Of course the problem, as it always is, is is is is is is with this terrible memory is that what if I go and read the story and I still can’t remember what me-past is talking about? I’ll feel bad then. I’ll feel bad that me-past went to all that trouble to try and capture, almost-impossible as it always is to do, those slippery little mercury drops that feel so big in your mind and so beautiful and such a gorgeous shape, that you want to make something of them. I always feel this sense of wanting to protect me-past when I read her notes that make no sense to me-now. I lumber along, me-now, like a galumphing elephant and go, duh, I dunno, ‘cause I’m feeling dull because it’s July, and CFS, and because life is very fucking hard at the moment, and because the ethers are full of angst, and I’m full of angst, and so it’s just all a bit quite angsty.

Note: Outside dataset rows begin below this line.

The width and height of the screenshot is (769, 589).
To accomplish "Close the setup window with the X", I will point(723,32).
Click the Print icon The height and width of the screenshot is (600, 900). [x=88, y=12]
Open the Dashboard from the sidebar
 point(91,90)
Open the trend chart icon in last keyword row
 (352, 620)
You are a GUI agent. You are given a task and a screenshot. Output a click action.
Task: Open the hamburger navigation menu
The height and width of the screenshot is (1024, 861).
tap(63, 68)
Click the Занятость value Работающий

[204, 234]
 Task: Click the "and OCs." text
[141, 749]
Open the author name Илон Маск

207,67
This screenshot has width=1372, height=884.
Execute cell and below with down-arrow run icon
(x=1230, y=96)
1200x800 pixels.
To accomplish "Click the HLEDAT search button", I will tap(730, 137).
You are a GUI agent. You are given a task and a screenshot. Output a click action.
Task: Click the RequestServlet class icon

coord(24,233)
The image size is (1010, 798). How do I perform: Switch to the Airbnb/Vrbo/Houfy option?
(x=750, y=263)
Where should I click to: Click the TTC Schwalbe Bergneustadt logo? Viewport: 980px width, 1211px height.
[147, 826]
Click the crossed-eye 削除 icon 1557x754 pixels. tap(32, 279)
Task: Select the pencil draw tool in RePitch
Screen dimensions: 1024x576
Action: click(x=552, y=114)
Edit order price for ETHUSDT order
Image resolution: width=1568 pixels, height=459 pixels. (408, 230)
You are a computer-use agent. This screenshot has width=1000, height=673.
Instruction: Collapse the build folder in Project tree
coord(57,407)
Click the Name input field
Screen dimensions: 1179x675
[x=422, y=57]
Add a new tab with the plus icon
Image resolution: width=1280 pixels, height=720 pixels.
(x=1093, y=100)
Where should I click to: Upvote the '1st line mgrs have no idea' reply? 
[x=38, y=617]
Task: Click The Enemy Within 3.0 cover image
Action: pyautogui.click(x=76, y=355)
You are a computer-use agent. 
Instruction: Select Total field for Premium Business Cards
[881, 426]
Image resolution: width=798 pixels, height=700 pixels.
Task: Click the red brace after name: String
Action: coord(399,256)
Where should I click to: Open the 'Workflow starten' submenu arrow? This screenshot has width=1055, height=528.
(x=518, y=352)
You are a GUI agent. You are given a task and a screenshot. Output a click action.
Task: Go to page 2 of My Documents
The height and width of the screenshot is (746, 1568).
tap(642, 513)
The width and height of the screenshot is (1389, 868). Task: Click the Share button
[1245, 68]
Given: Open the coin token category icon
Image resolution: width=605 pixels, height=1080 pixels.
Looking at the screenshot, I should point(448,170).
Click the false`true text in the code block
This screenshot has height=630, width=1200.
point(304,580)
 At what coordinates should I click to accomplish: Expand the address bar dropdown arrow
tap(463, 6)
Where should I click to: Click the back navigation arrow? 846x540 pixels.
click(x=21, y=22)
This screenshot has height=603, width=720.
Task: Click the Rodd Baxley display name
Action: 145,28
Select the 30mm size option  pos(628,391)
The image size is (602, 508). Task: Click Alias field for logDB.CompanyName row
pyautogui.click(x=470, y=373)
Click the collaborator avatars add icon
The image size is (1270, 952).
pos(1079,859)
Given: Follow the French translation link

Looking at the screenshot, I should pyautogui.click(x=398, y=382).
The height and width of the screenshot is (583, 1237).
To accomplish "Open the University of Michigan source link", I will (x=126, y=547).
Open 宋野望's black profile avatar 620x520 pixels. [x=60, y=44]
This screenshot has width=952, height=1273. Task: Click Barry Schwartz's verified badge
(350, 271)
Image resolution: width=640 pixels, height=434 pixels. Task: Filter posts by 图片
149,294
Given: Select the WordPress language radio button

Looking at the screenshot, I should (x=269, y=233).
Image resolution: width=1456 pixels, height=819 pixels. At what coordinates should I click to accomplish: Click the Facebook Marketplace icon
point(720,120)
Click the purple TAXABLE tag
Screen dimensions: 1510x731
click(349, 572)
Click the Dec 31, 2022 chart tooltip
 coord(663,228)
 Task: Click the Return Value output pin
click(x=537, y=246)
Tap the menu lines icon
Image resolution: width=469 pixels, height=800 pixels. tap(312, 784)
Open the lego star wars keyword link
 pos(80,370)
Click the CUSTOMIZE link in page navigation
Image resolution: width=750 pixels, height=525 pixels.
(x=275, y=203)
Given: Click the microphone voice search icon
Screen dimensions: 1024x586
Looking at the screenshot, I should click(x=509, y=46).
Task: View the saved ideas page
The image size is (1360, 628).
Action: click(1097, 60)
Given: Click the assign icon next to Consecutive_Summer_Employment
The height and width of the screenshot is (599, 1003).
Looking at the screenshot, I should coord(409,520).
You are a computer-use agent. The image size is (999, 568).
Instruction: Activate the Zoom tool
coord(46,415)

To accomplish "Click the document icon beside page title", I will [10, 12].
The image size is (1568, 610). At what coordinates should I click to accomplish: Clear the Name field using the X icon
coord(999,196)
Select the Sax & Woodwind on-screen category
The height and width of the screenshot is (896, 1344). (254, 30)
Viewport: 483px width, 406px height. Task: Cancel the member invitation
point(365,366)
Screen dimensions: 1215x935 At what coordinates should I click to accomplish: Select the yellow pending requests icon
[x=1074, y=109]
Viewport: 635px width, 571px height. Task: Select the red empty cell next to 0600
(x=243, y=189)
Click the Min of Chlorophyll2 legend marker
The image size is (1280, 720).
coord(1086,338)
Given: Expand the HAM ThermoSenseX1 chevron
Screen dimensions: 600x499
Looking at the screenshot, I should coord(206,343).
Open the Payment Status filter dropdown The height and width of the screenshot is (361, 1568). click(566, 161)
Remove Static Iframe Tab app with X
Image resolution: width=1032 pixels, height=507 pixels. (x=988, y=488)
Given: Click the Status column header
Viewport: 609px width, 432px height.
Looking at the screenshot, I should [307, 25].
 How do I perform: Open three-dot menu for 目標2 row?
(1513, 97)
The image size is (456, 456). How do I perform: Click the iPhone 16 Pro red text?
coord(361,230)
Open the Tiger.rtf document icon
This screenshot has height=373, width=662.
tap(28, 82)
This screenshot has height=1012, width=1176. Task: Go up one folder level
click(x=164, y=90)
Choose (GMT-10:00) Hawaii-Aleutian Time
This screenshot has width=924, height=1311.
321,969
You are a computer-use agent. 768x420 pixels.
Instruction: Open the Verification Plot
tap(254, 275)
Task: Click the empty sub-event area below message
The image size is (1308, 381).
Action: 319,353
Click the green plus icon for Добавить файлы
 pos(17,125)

And now I start getting a bit worried. I start feeling how fragile me-past looks, sitting up there, slightly caricatured, in a dusty room with bright light shining through the window, and she’s looking at me and she knows that because our memory is so shit that she is not going to be able to make the connection. That she tried, but she couldn’t get it through, couldn’t get it down well enough for it to be able to reach through time, to the time when me-now would make the time to make an essay at making an essay.
Still, there’s beauty in the trying.
And maybe even, if I take a breath and let it out slowly, a beauty too in the not-being-able-to-reach. A July one, with spindled branches, but a beauty all the same.